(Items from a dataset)
┌──
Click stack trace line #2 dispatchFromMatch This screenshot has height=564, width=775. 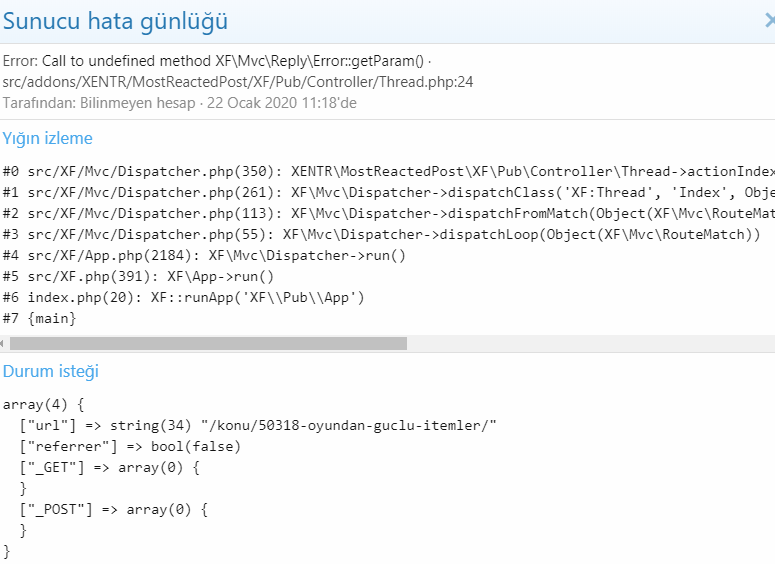click(388, 214)
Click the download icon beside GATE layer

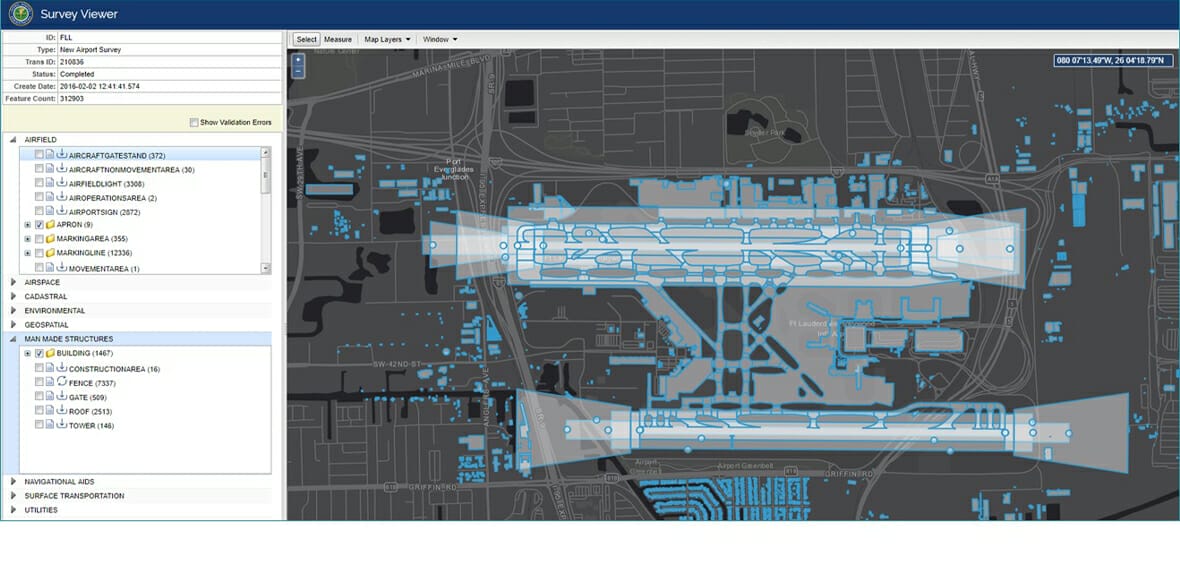[x=62, y=397]
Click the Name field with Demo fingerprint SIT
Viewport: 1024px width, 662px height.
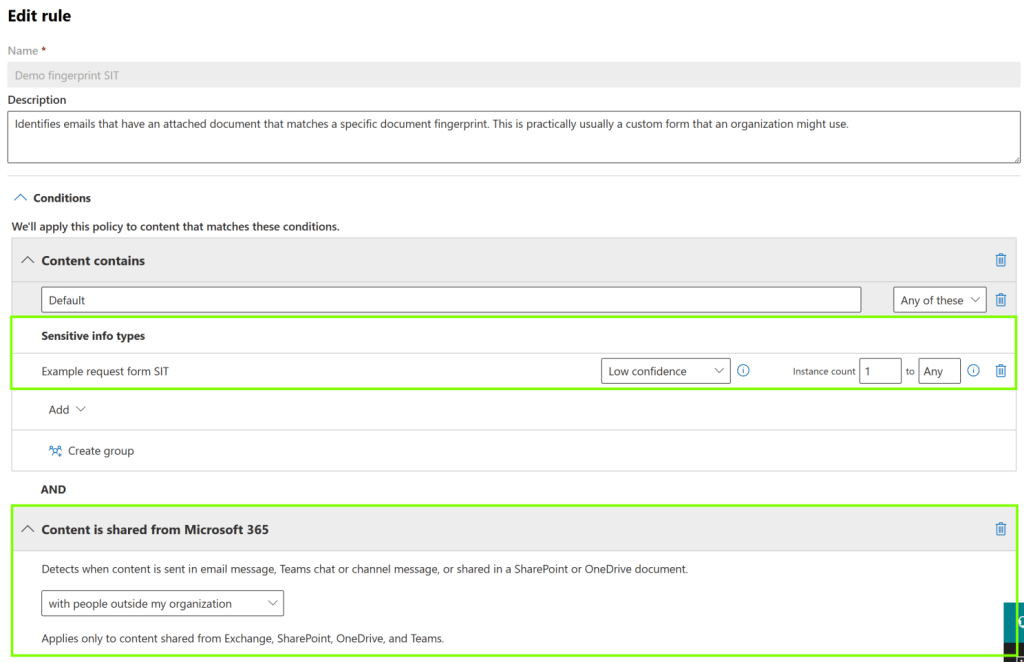tap(514, 75)
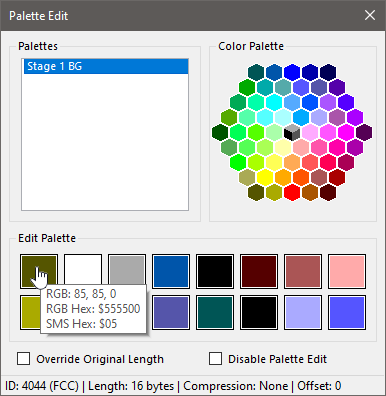Select the gray swatch in Edit Palette
The height and width of the screenshot is (396, 386).
(127, 271)
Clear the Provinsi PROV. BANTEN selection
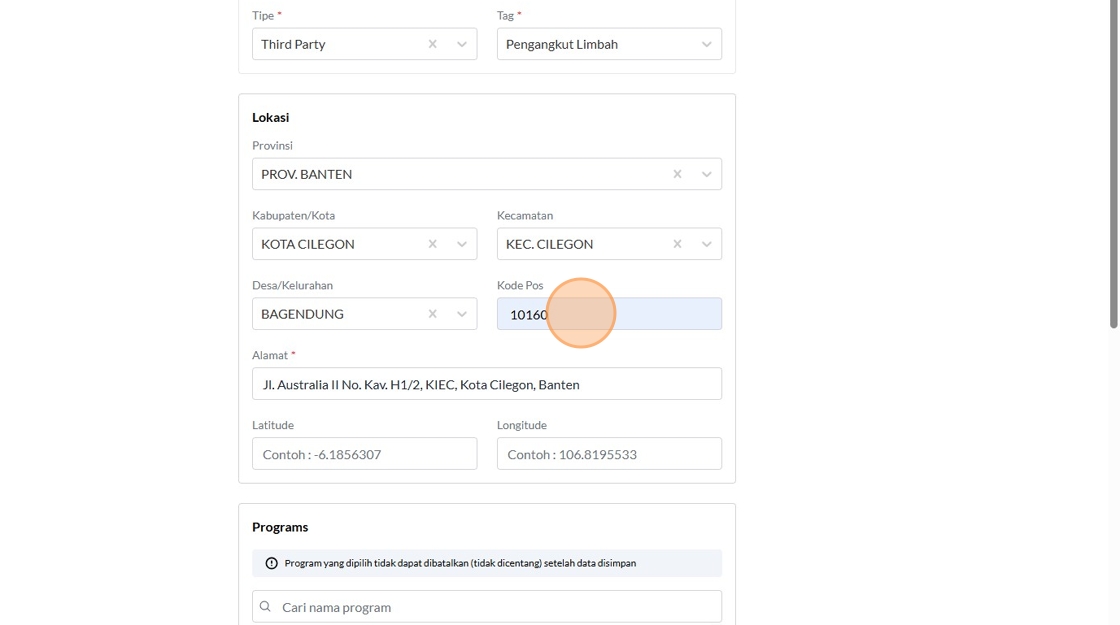Viewport: 1120px width, 625px height. (x=677, y=174)
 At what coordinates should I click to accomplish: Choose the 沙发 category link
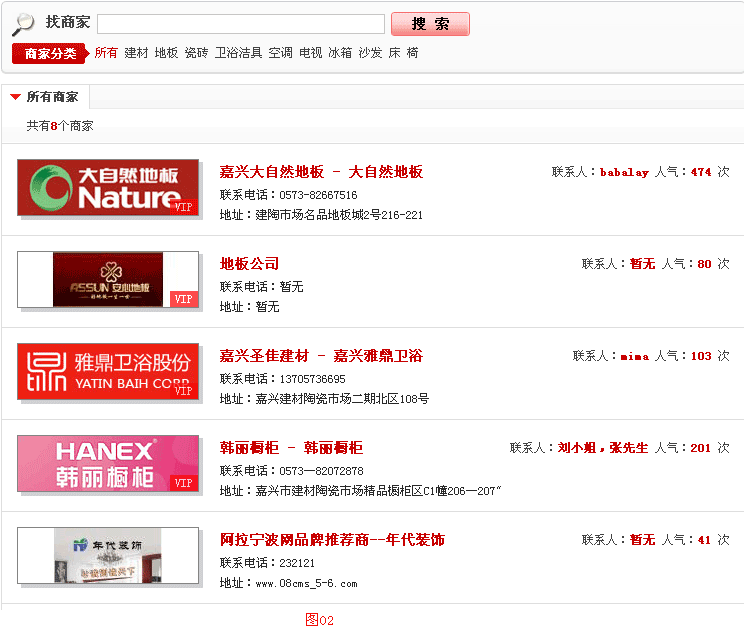click(x=370, y=53)
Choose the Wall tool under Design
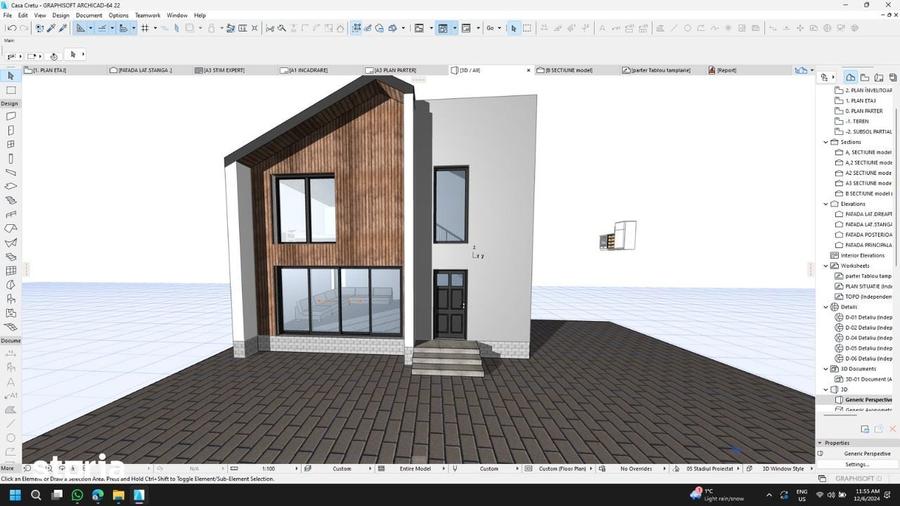This screenshot has height=506, width=900. pos(10,116)
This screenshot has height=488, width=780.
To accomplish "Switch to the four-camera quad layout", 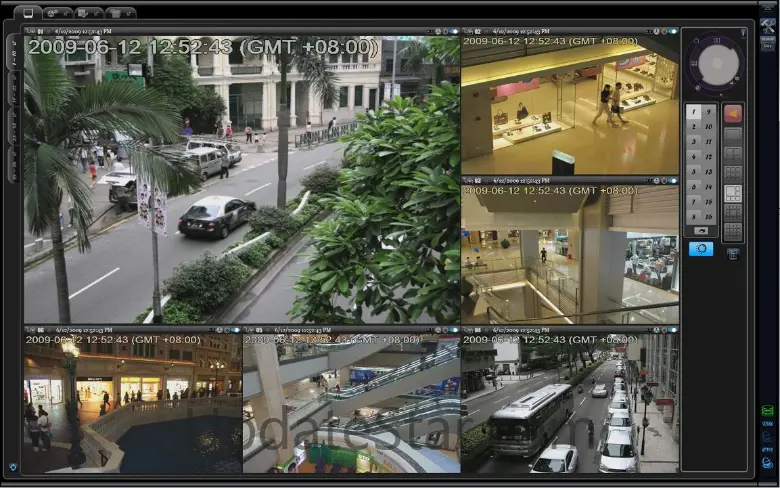I will (x=733, y=154).
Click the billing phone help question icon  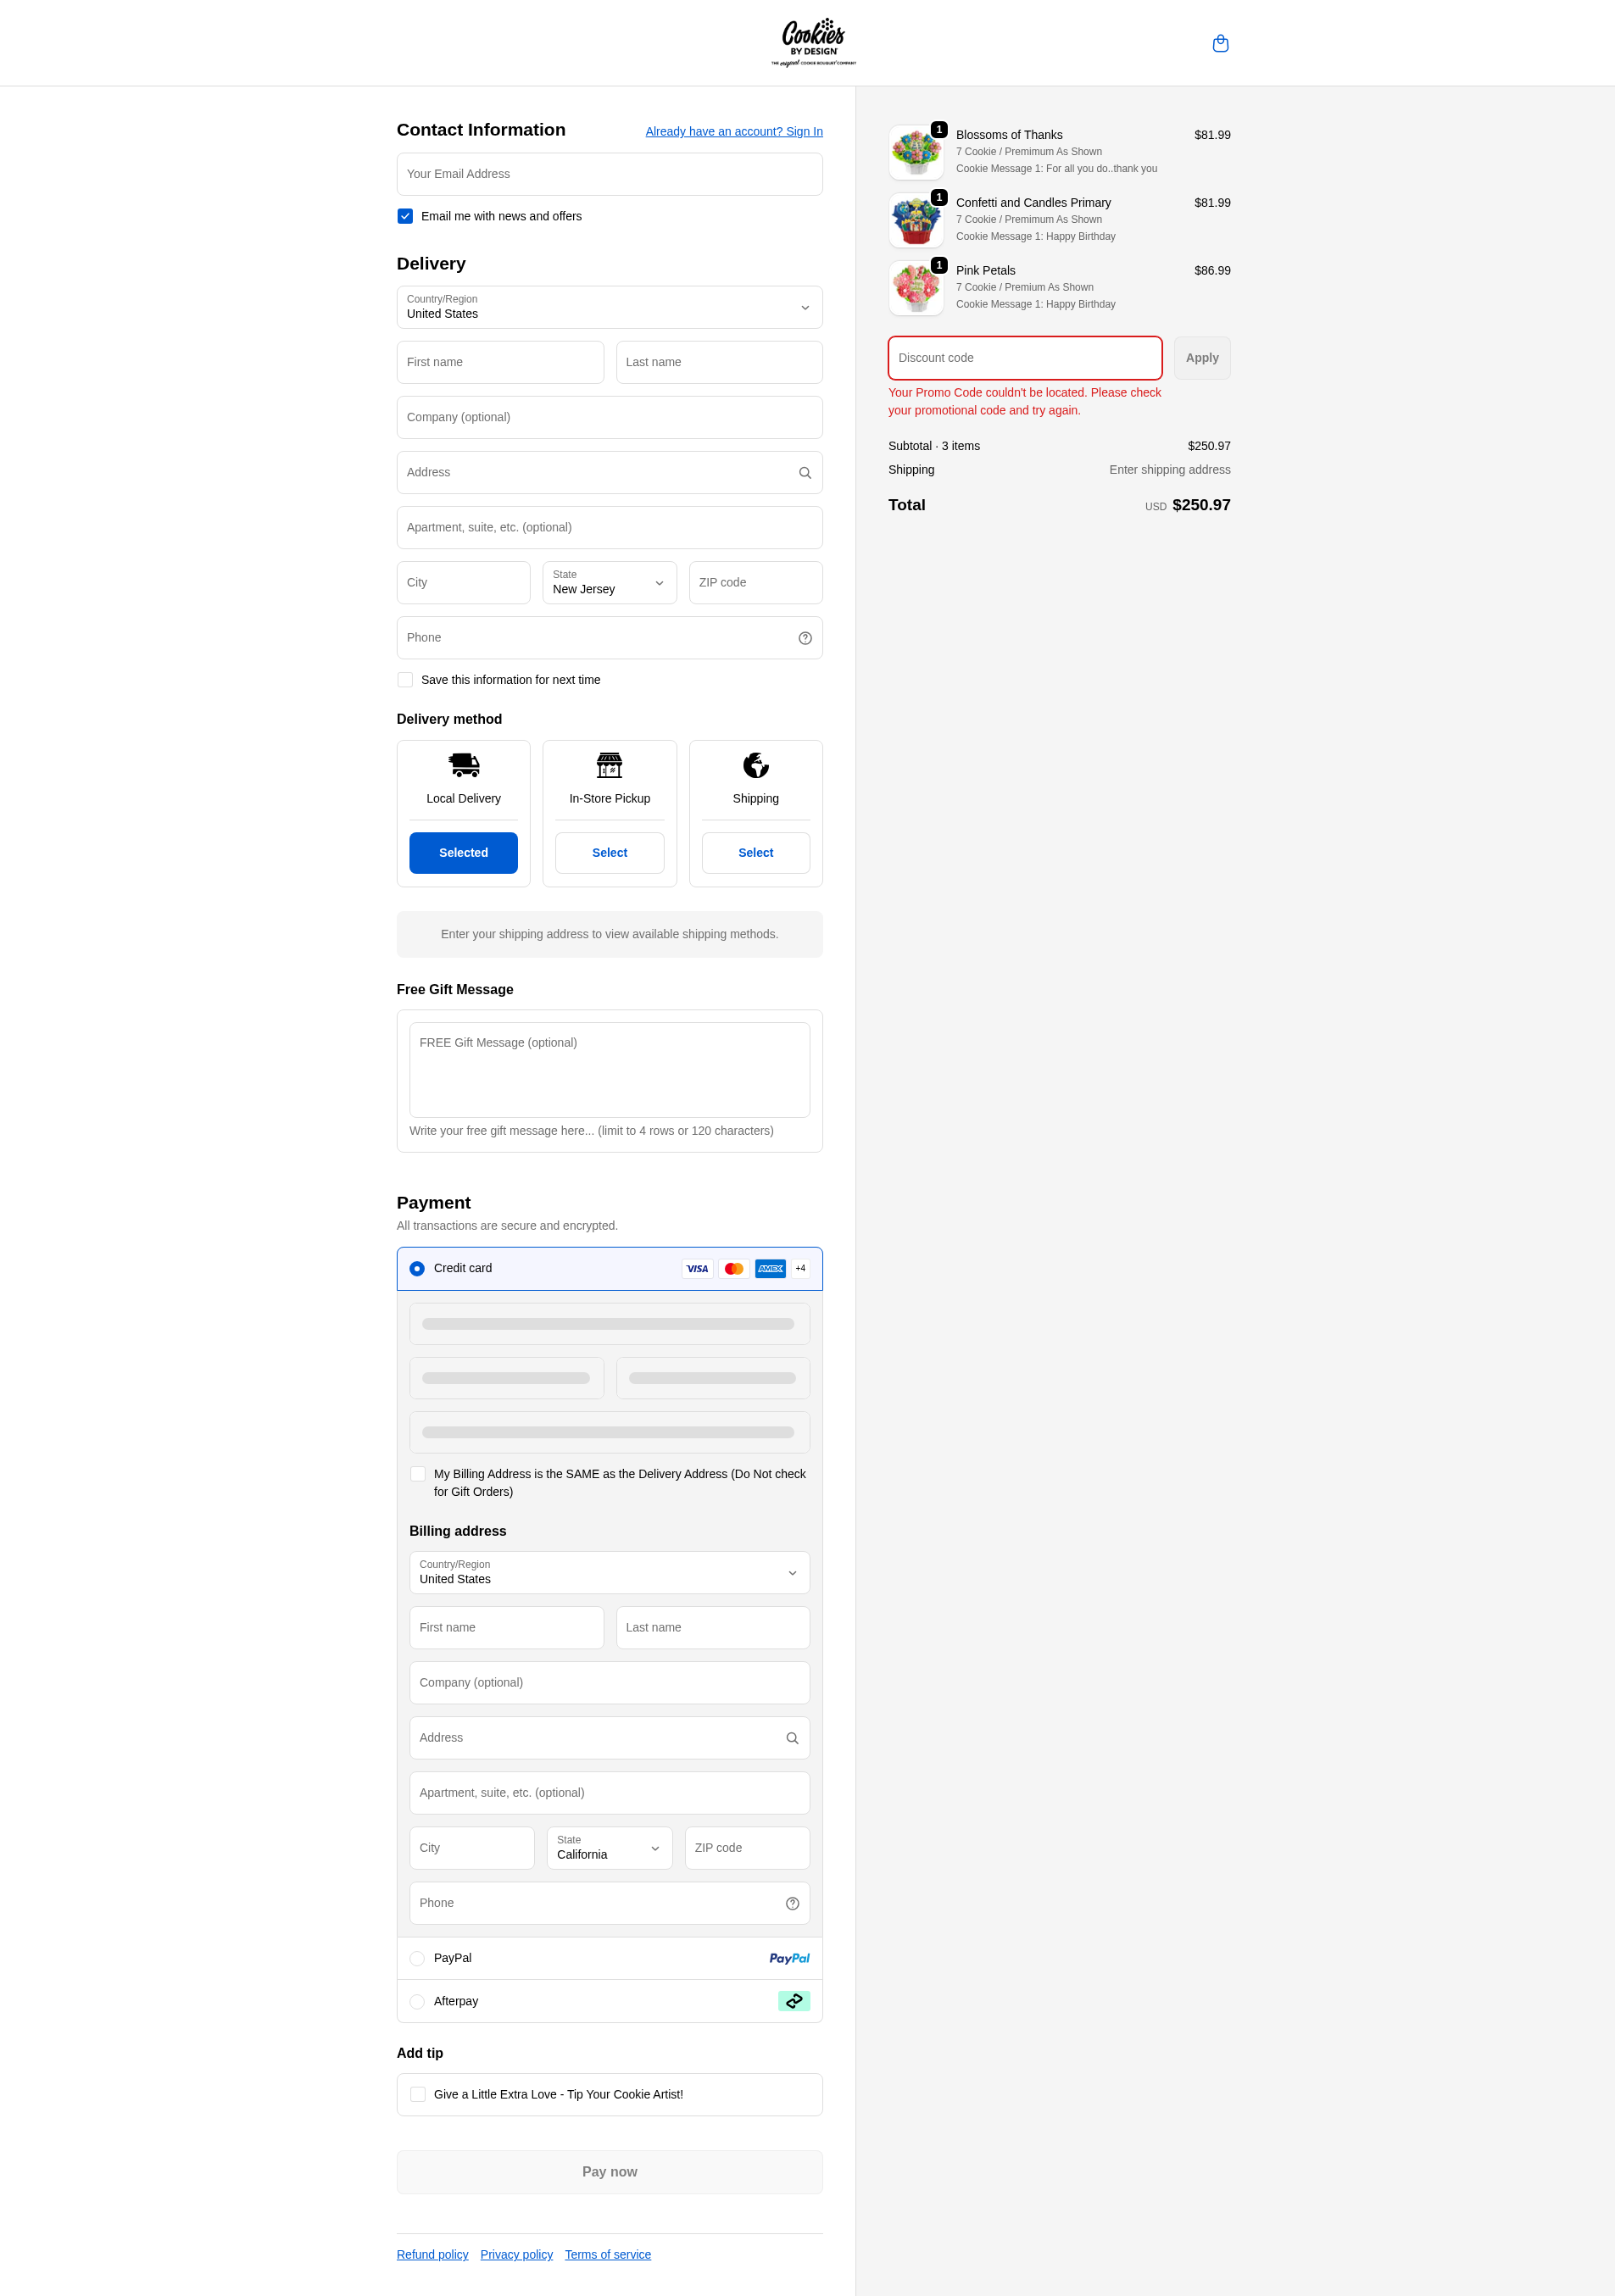coord(791,1903)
└──
_Aim of the task_.
Print an exact copy of the lines above, from the one containing "Click the Name" through the one containing "This screenshot has height=488, width=780.", and leave out the pictures.

_Answer for this exercise_.
Click the Name field with Demo fingerprint SIT
Viewport: 1024px width, 662px height.
tap(514, 75)
Select the gray swatch in Edit Palette
The height and width of the screenshot is (396, 386).
(127, 271)
Clear the Provinsi PROV. BANTEN selection
Viewport: 1120px width, 625px height. (x=677, y=174)
 At what coordinates should I click to accomplish: Choose the 沙发 category link
click(x=370, y=53)
Choose the Wall tool under Design
This screenshot has height=506, width=900. pos(10,116)
This screenshot has height=488, width=780.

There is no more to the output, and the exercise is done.